Yeah, it's alright. It's kinda weird for an academic press book though and the guy trips up on his critiques a lot. A lot of his examples I have to look up because he explains events poorly and they're from like 2012. The most interesting probably is the interviews with so-called "real" fact checkers like PolitiFact who turn down their noses at Media Matters and such partisan fact checkers. He argues, and I agree, that the partisan fact checkers play a valuable role since sometimes they're the only ones who even dare criticize certain topics, let alone media figures which the others won't touch.

I had no clue PolitiFact franchised itself out and pursued litigation against people for using "pants on fire" and other "trademarks" of their brand. That and other stuff about how the places work and stuff is the other most interesting stuff probably. He worked a few months with them on stuff.



As an aside, just to comment on the Supreme Court book above. It's supposed to be like how the Burger Court was the first steps of the horrible slide to the hellscape that is the Roberts Court. But the book utterly fails at this except for a couple examples. Most of the book is about how the Burger Court expanded free speech protections, abortion rights, womens rights, civil rights, etc. and then the authors complain that they didn't go outside the cases to do something like make quotas for women in every industry and have them paid more.

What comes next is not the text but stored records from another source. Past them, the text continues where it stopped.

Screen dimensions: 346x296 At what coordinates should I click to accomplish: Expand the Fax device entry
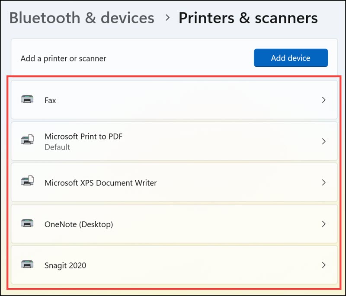tap(324, 100)
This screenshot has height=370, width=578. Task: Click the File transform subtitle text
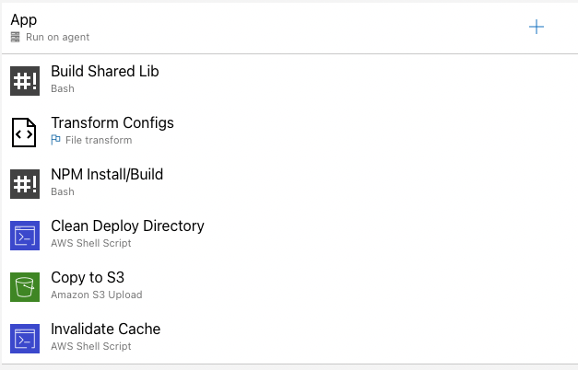99,140
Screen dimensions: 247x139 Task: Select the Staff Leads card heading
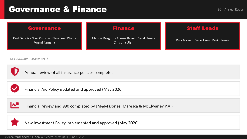tap(202, 28)
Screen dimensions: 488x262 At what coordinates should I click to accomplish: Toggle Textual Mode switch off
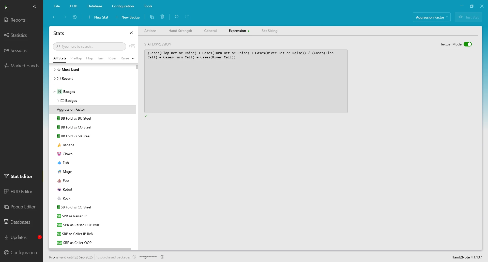coord(467,44)
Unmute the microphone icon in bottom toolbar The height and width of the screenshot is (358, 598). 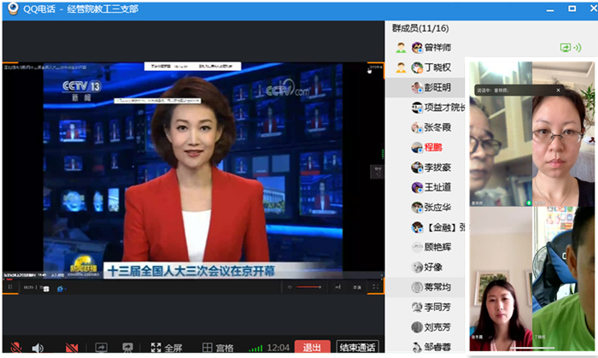tap(12, 348)
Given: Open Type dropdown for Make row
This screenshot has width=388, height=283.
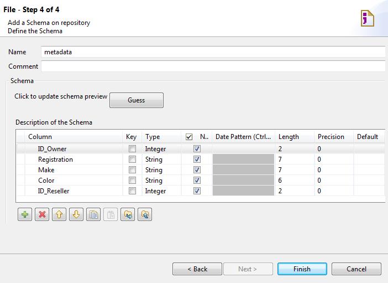Looking at the screenshot, I should (x=161, y=170).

The funny part is that part of the book praises Ruth Bader Ginsburg for her incremental approach to bringing Supreme Court cases to get small wins that add up, when the book basically paints the Burger Court as doing exactly this.

The worst example was basically complaining that sure the Burger Court may have decided Roe v. Wade and a whole bunch of other birth control cases that freed these up for women from state laws. But the real horrid legacy is that the evil white men on the court (the book seriously reminds you that they're mostly white men over and over) refused to understand the real troubles of women and mandate that all forms of birth control be free forever. Also, by improving womens rights they undermined the ERA which might have passed if they had refused to improve them!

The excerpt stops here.